RMD amounts are based on the value of the account at the end of the previous year. “Because most accounts have seen a steep decline in 2020, the amount of the required withdrawal would have been a much larger percentage of a retiree’s account,” explains Rob Williams, VP of financial planning, retirement income and wealth management at the Schwab Center for Financial Research (SCFR). “The new law lets retirees keep that money in their accounts, potentially recouping some of the market losses when the economy turns around.”

Hayden Adams, CPA, CFP®, and director of tax planning at SCFR, offers answers to some common questions retirees are asking about RMDs in light of the CARES Act:

1. Do retirees have to take RMDs from retirement accounts in 2020? 
“No, all RMDs have been suspended for 2020,” says Hayden. This waiver includes any retirement account subject to RMDs, such as IRAs, 401(k)s, Roth 401(k)s and inherited accounts.

2. What age do I have to be in order to qualify for the waiver?
If you are subject to RMDs, the waiver applies to you regardless of age. It includes original account owners over age 70½ (or 72, under the SECURE Act), original account owners who turned 70½ in 2019 but have not taken their distribution yet, and inherited-IRA beneficiaries of any age (see number 3, below).

□ □ □ □ □ □ □

Stated goal 1: Rewrite the paragraph in the RMD text that begins "If you are subject to RMDs" as a bulleted list, keeping its main facts.
Stated goal 2: According to the RMD text, which types of retirement accounts does the 2020 waiver include?
Stated goal 3: Continue the RMD text from its last sentence.

Data:
□ □ □ □ □ □ □

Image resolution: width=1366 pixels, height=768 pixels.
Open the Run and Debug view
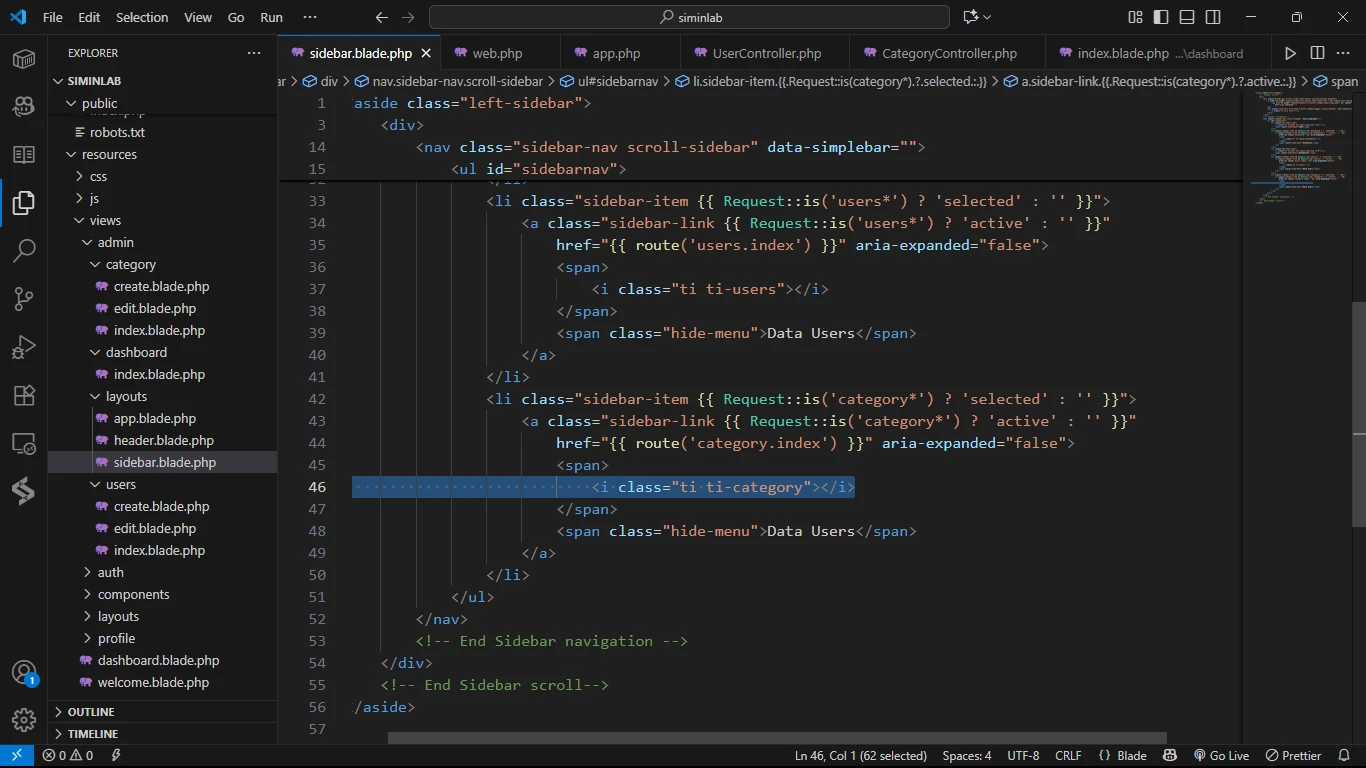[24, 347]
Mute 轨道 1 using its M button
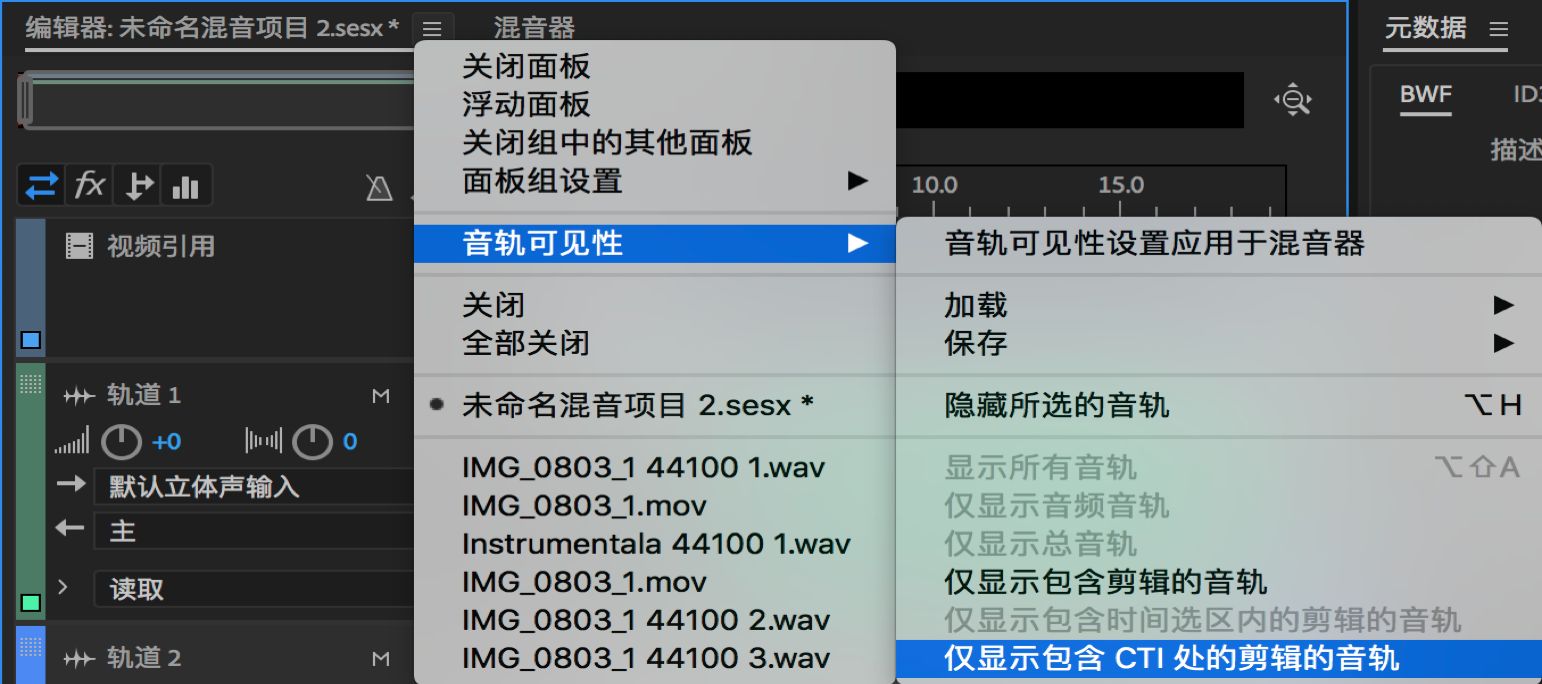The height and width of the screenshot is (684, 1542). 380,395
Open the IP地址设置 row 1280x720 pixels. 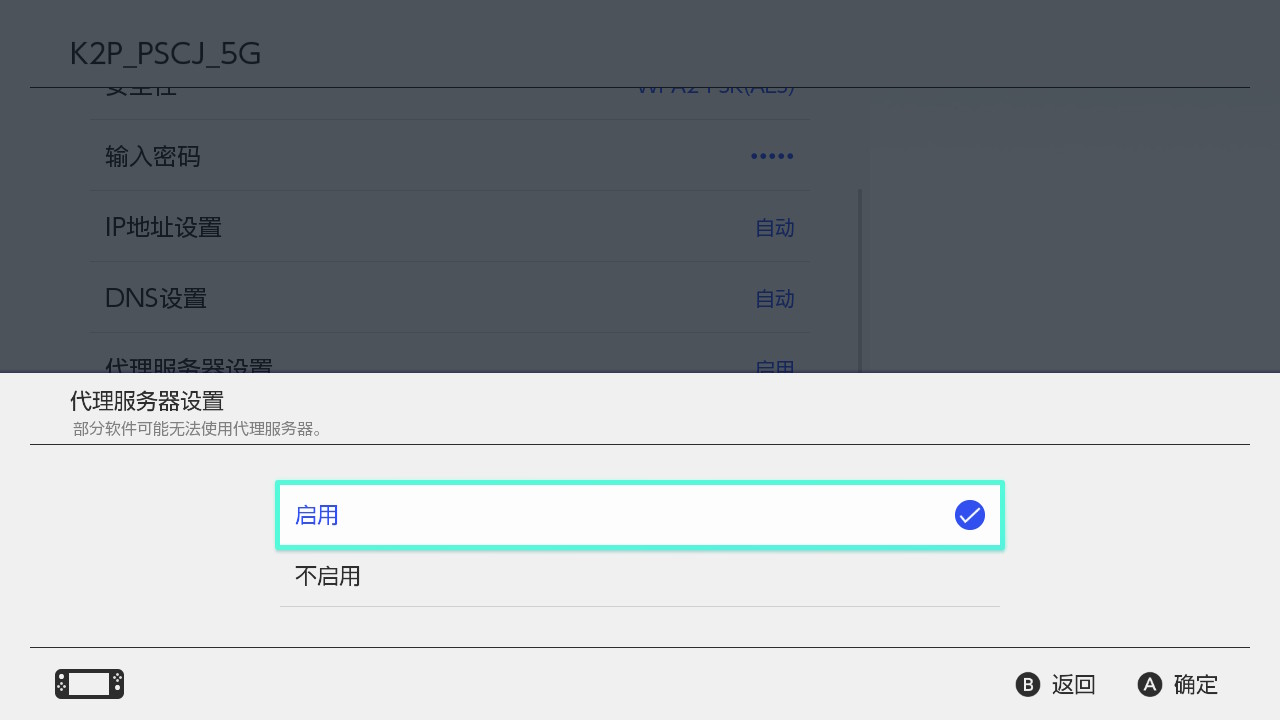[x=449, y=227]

□ □ □ □ □ □ □

Expected answer 1:
The waiver applies to anyone subject to RMDs, regardless of age, including:
- original account owners over age 70½ (or 72, under the SECURE Act)
- original account owners who turned 70½ in 2019 but have not yet taken their distribution
- inherited-IRA beneficiaries of any age

Expected answer 2: IRAs, 401(k)s, Roth 401(k)s and inherited accounts.

Expected answer 3:
3. Does the waiver apply to inherited IRAs
Yes. The waiver extends to inherited IRAs (including stretch IRAs), as Schwab interprets the law. It even appears that inherited IRAs with non-spousal beneficiaries, which would normally need to be liquidated within 5 years of the original account-holder’s death, are not required to take a distribution in 2020. You should consult with your tax advisor, but Schwab’s interpretation is that beneficiaries have an extra year to fulfill the 5-year requirement, since RMDs can be skipped in 2020.

4. If I already took an RMD in 2020, can I reverse it?
“Technically, the distribution can’t be reversed,” says Hayden. “However, based on our current understanding of the CARES Act, if the distribution was within the last 60 days, we believe that you can re-contribute the amount back into your retirement accountassuming the distribution qualifies for a rollover.” (This does not include most inherited retirement accounts; see number 6 below.) Unfortunately, you can’t reverse the tax withholding, but depending on other factors in your tax situation, the IRS could refund the withdrawal when your 2020 return is filed.

5. What if I took my 2020 RMD more than 60 days ago?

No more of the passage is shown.